* **What this task involves**
Please render the stretch of rows from the line containing "Locate an element on the screen. This" through the line containing "This screenshot has height=1024, width=786." as a JSON list of strings, one string per line, with blank lines and the pictures left out.

::: Material provided :::

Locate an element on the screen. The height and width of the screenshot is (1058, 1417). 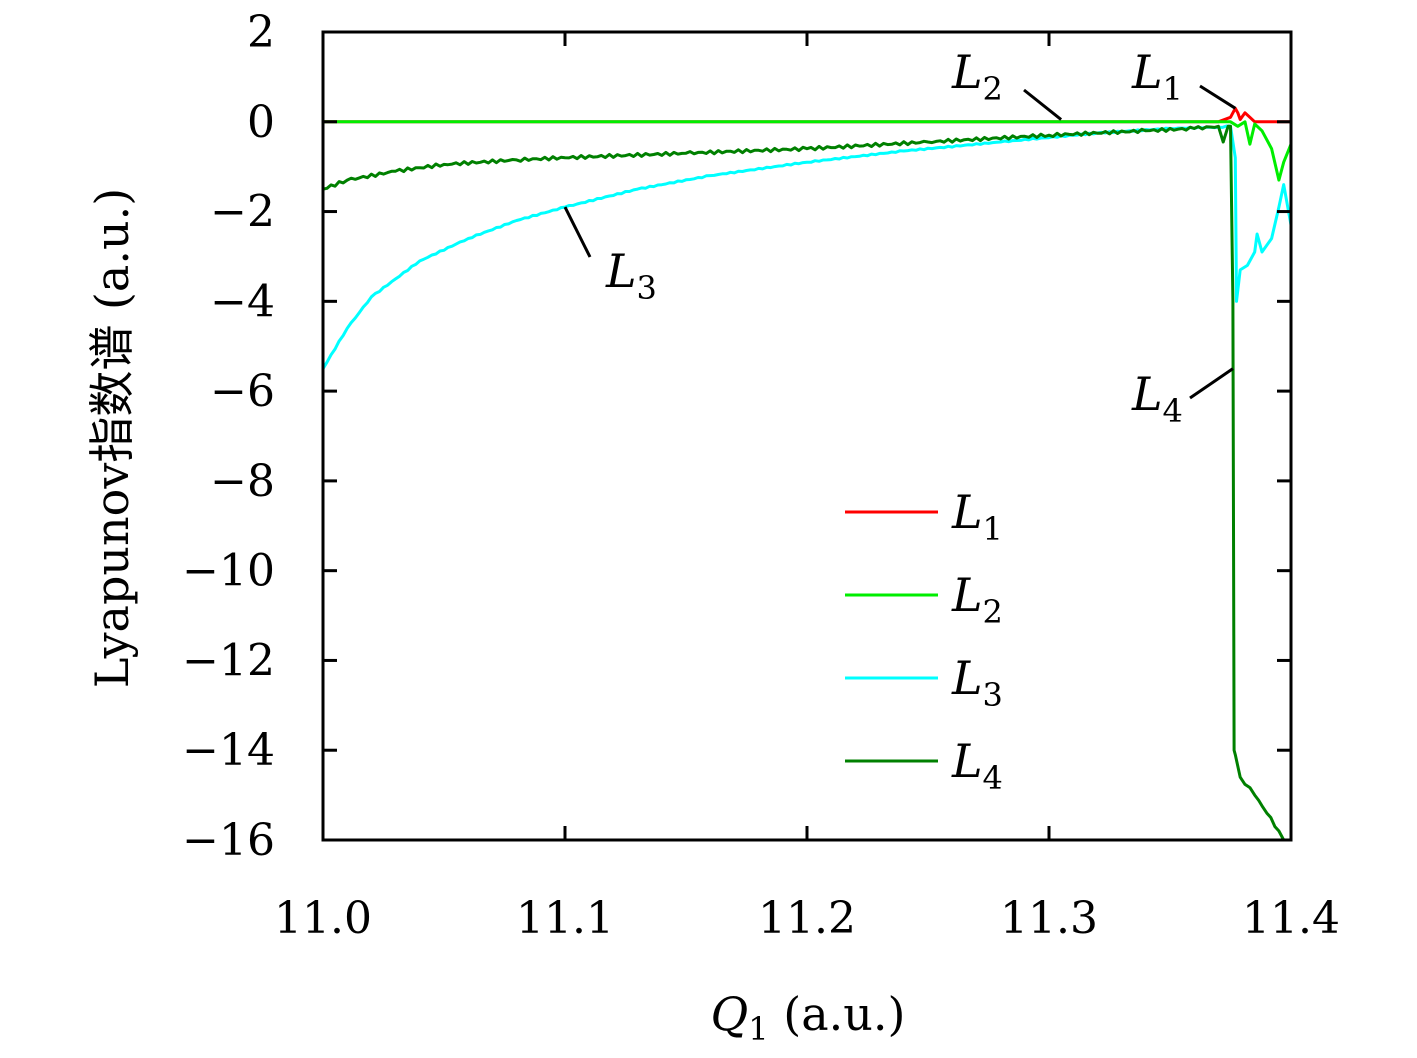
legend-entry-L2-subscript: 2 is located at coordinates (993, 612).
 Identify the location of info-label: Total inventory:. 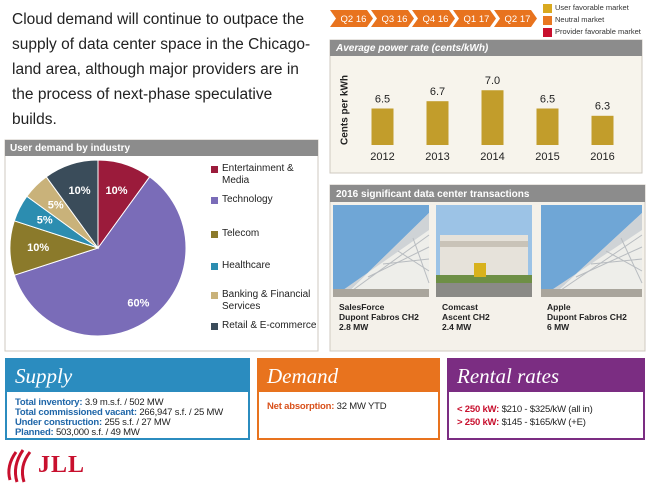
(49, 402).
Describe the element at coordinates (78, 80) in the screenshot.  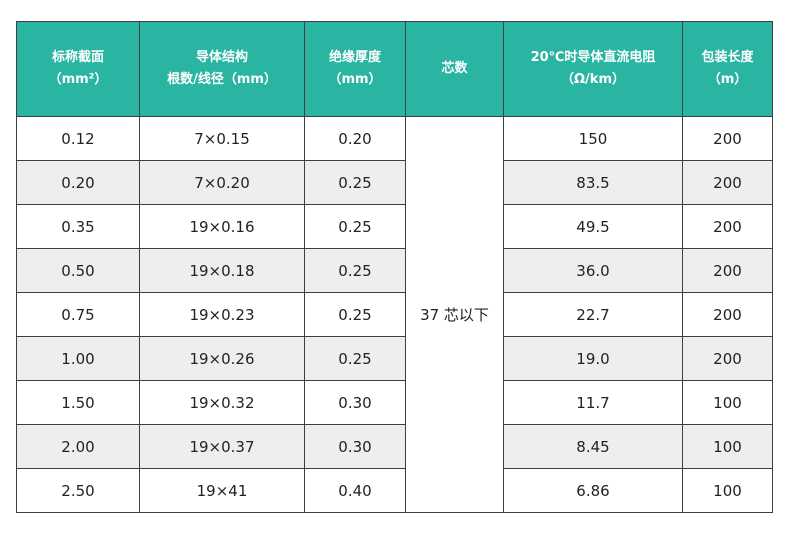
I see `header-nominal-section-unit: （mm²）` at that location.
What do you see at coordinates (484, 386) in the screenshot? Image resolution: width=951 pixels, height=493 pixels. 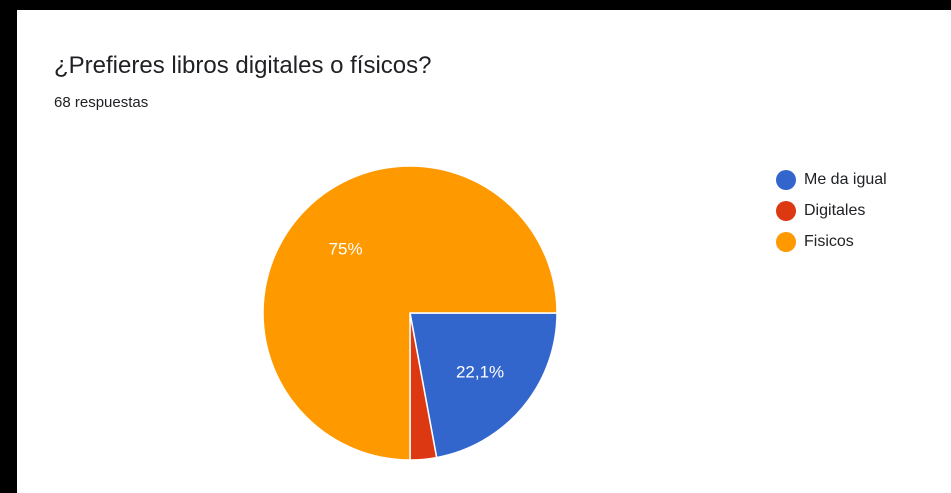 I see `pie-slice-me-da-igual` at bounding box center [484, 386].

:::
::: Material provided :::

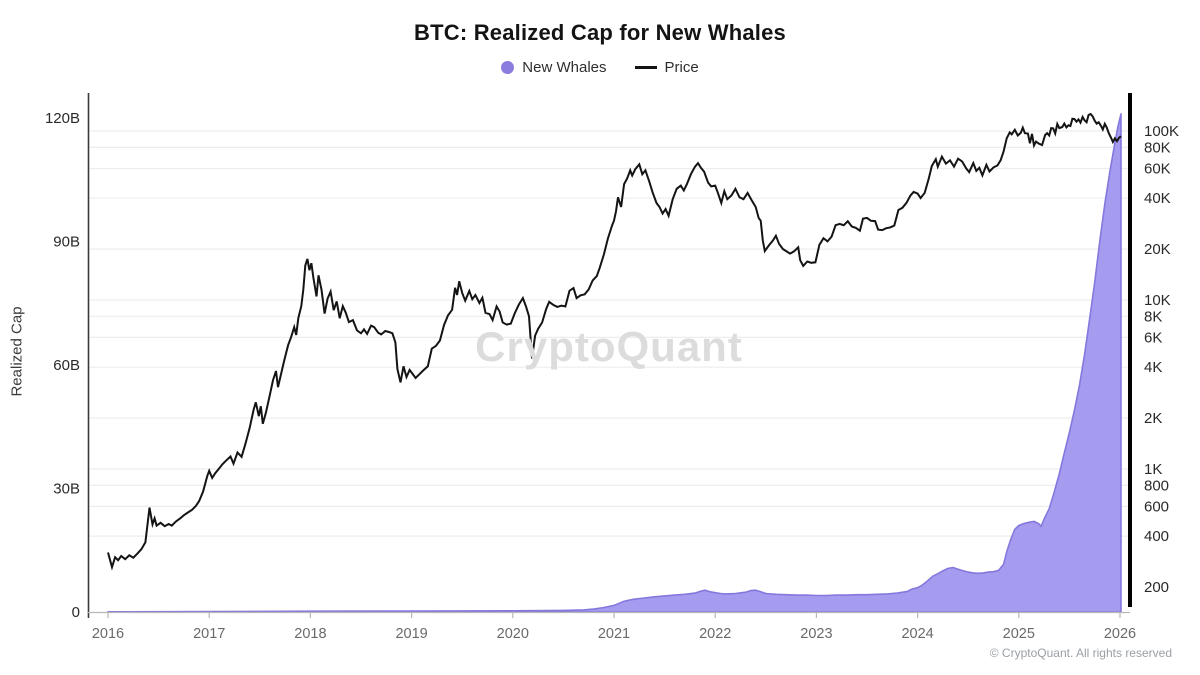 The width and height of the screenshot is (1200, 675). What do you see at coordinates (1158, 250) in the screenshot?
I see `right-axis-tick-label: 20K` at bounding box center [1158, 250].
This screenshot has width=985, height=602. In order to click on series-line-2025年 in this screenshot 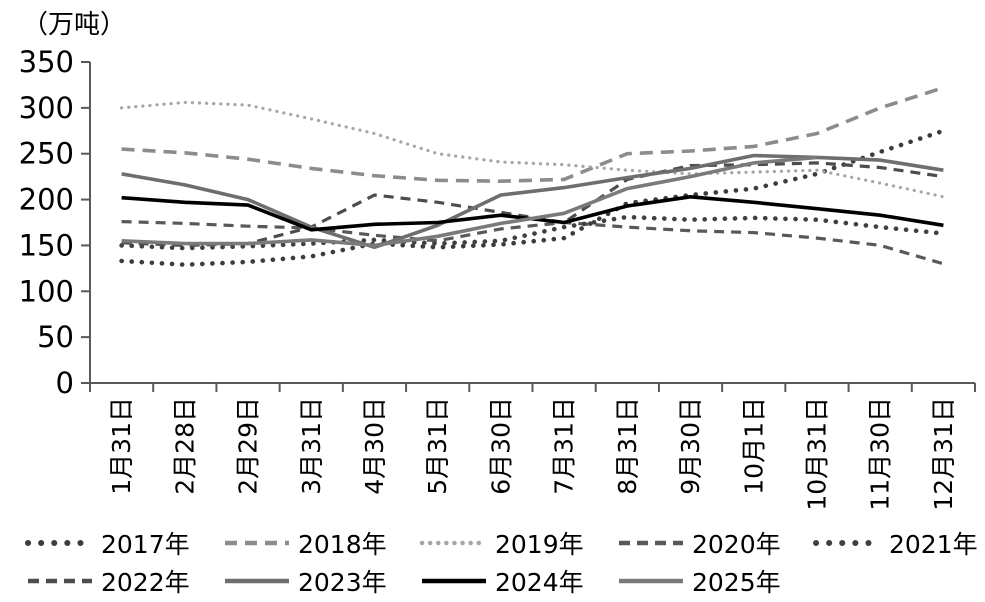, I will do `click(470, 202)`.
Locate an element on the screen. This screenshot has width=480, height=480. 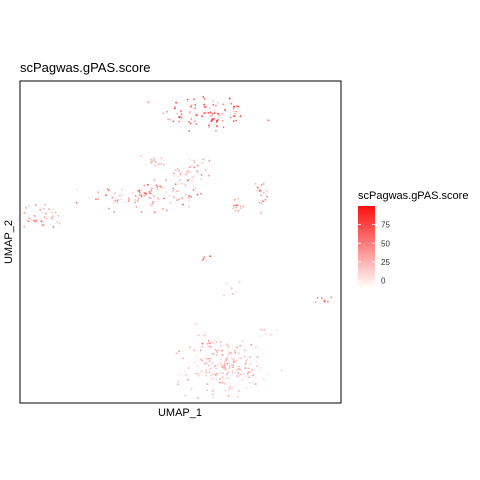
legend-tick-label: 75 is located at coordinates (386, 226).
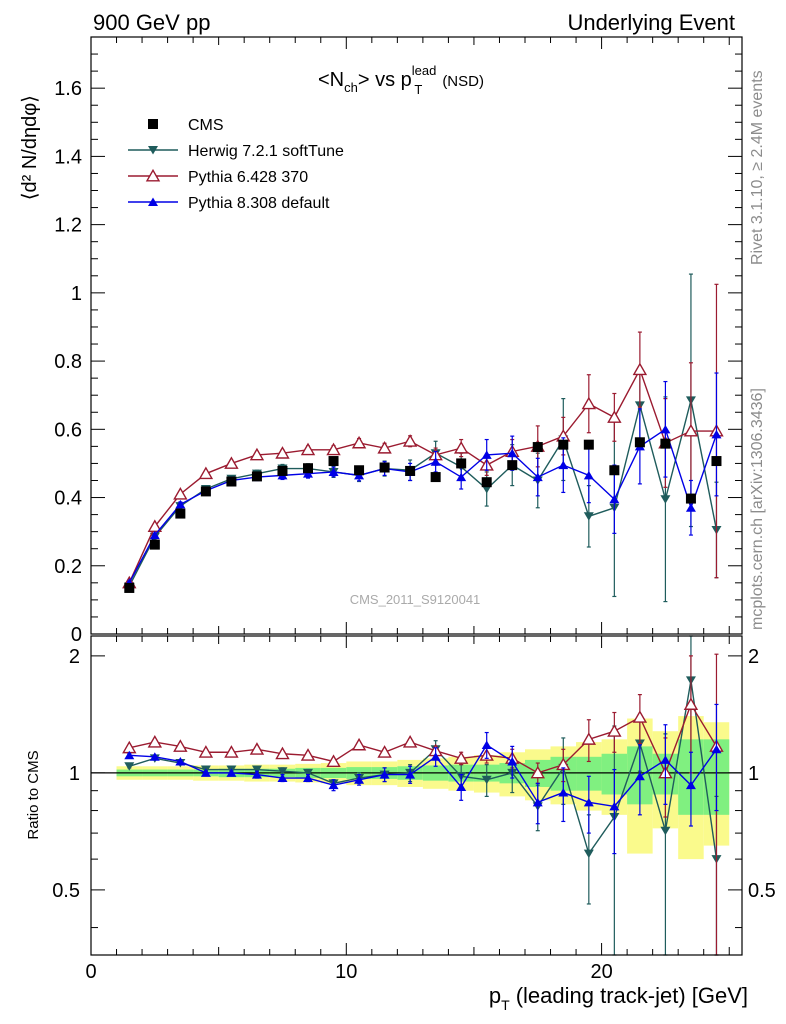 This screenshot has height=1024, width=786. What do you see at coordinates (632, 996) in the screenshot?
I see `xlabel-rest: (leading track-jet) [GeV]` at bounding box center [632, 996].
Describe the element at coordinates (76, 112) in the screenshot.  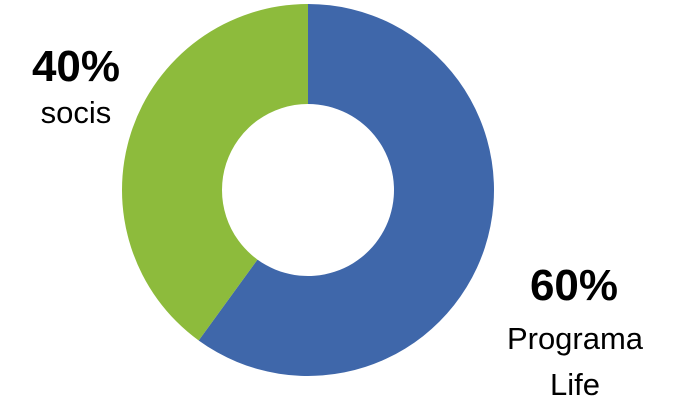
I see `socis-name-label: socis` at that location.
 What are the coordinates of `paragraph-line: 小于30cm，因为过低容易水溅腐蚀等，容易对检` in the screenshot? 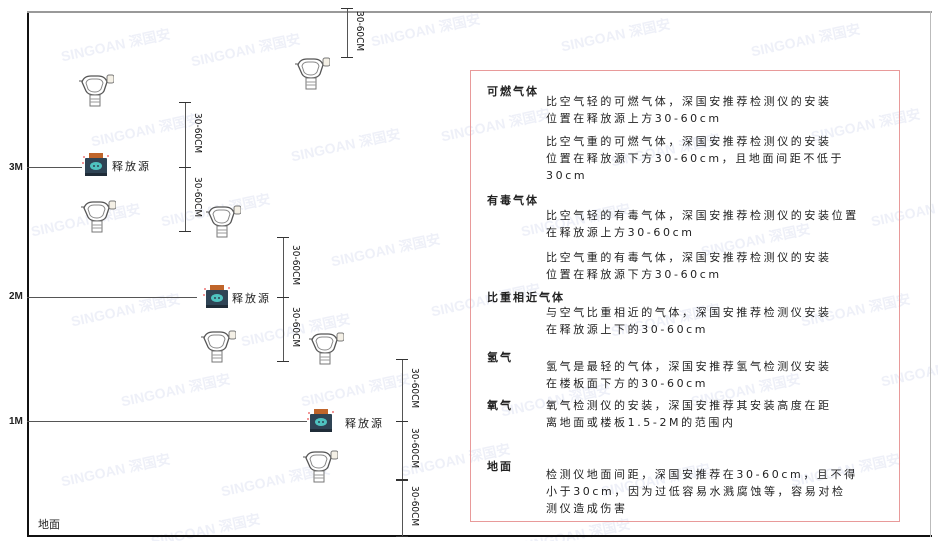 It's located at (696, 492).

:::
::: Material provided :::

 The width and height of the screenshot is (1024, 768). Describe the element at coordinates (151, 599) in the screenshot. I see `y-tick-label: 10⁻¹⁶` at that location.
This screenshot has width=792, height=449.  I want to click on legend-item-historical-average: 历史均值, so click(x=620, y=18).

:::

* **Response to this exercise**
[
  "Locate an element on the screen. This screenshot has width=480, height=480. ",
  "legend-tick-label: 75 is located at coordinates (386, 226).",
  " This screenshot has height=1024, width=786. What do you see at coordinates (632, 996) in the screenshot?"
]